Arguably the strangest aspect of the diminutive hominins’ story was the suggestion that they survived into the recent past, roaming the tropical forests and ancient volcanoes as recently as 12,000 years ago. Not only was this date surprising because it is a time when scientists believed that Homo sapiens were alone on the planet, but also because it was long after the arrival of modern humans in the area – tens of thousands of years after, in fact. Had hobbits lived alongside our own species for all that time?

Associations between ebu gogo and H floresiensis arose immediately after the media hobbit frenzy broke. From news headlines to scientific meetings, people wondered: could these two creatures be one and the same? Had the locals been imagining mythical, wild people of the forest – or merely reporting on them? [...] The proposed connection ... raised an interesting question ... how far back in time can oral traditions accurately report events? Some scientists studying indigenous memory have suggested that oral traditions contain extraordinarily reliable records of real events occurring thousands of years ago...

[...] The myth persisted even as real scientists scoffed. But eventually holes in the ebu gogo/H floresiensis association grew too large to be ignored. Each expedition in search of a reported sighting revealed an empty cave or else, a macaque. New pieces of scientific evidence have also made the connection increasingly implausible, especially a revision of the dating that moved the hobbits’ disappearance to almost 50,000 years ago. To experts, ebu gogo was about as real as the tooth fairy.

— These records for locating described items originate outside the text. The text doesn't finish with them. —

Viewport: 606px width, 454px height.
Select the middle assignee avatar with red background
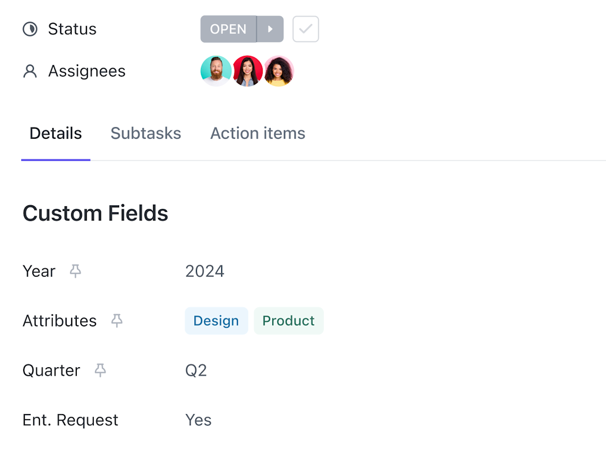(247, 71)
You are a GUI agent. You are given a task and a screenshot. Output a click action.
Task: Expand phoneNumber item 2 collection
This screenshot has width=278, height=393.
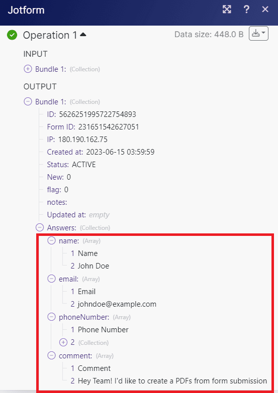coord(63,342)
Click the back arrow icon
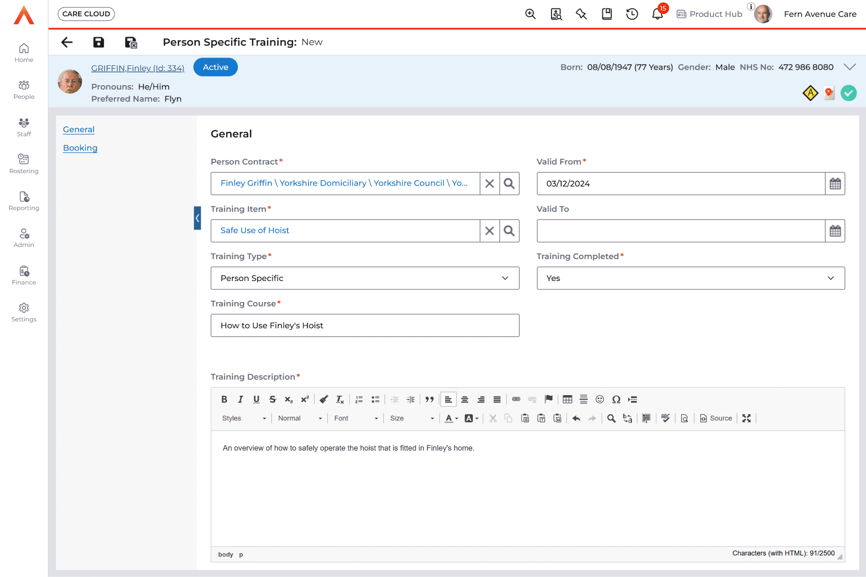 click(x=67, y=43)
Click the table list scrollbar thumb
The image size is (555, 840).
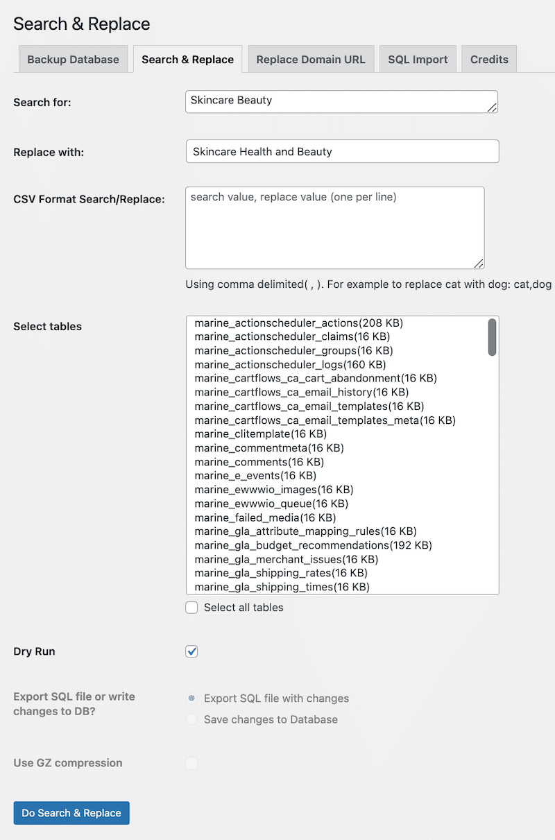click(x=492, y=337)
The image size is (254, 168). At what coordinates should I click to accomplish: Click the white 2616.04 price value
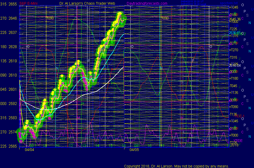(234, 66)
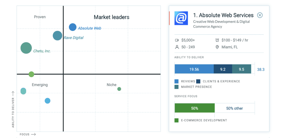Click the Miami, FL location pin icon
The image size is (284, 138).
[x=217, y=47]
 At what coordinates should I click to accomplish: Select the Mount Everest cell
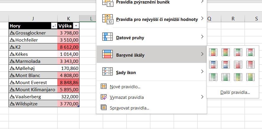coord(33,82)
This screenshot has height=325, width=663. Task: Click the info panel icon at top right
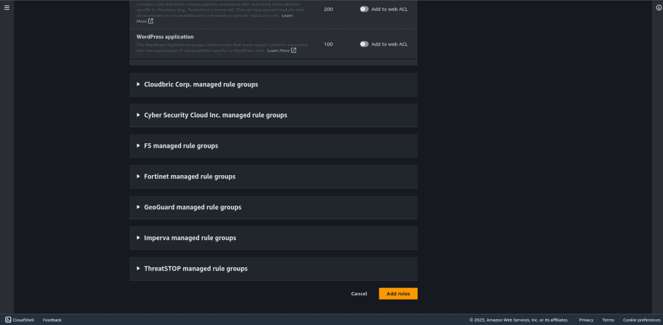[657, 8]
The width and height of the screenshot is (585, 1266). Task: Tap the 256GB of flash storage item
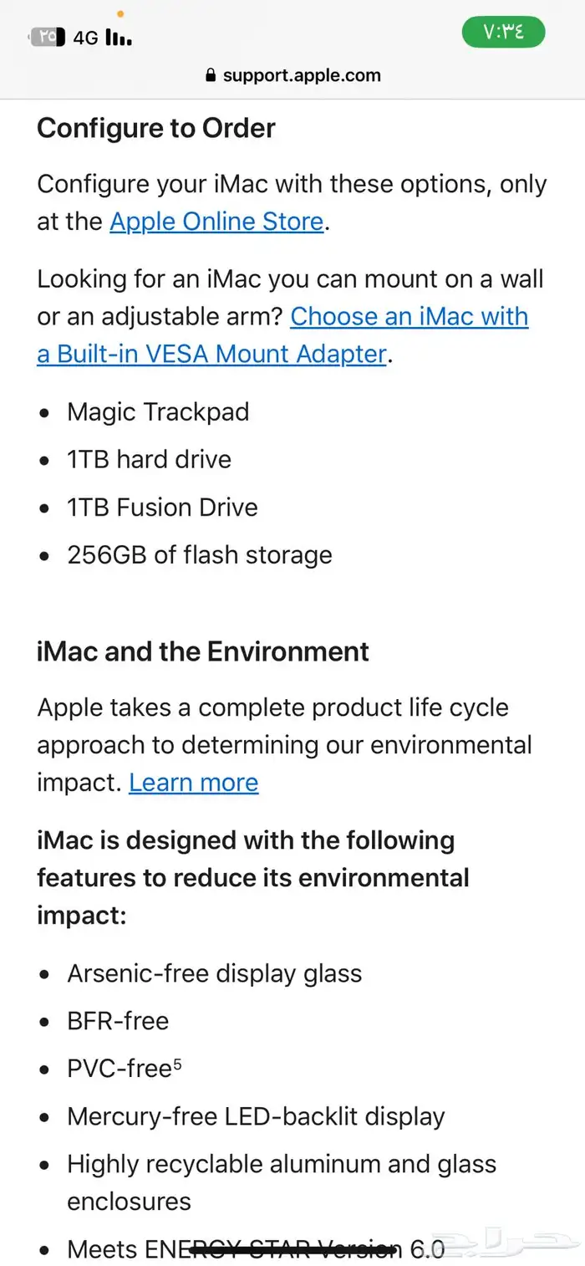point(200,555)
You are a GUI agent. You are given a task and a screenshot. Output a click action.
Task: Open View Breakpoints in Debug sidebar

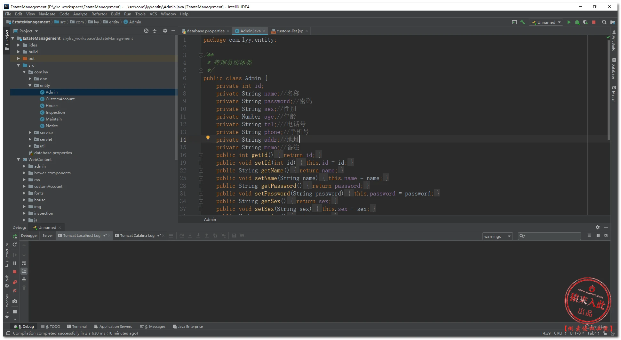(15, 282)
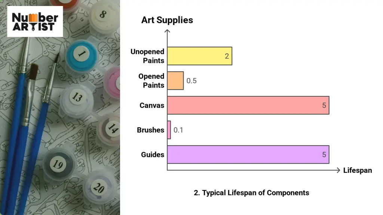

[...] H floresiensis revealed that the past was more bizarre than we imagined, full of evolutionary hodgepodges, unexpected migrations, and life in surprising places. And while the legend of ebu gogo failed to echo paleoanthropological reality, such botched connections are not always the case... (MORE - details)
Yazata Offline
It's conceivable that a small number of hominins other than modern Homo sapiens did survive until fairly recently. It's even conceivable that a handful survive today (bigfoot, yeti, sasquatch and things like trolls, as angry as that idea will make some people). So it isn't impossible that world legends and mythologies do retain traces of them.

It's unlikely in my opinion, but possible. It's more likely that these things became extinct so long ago that no memory of them remains.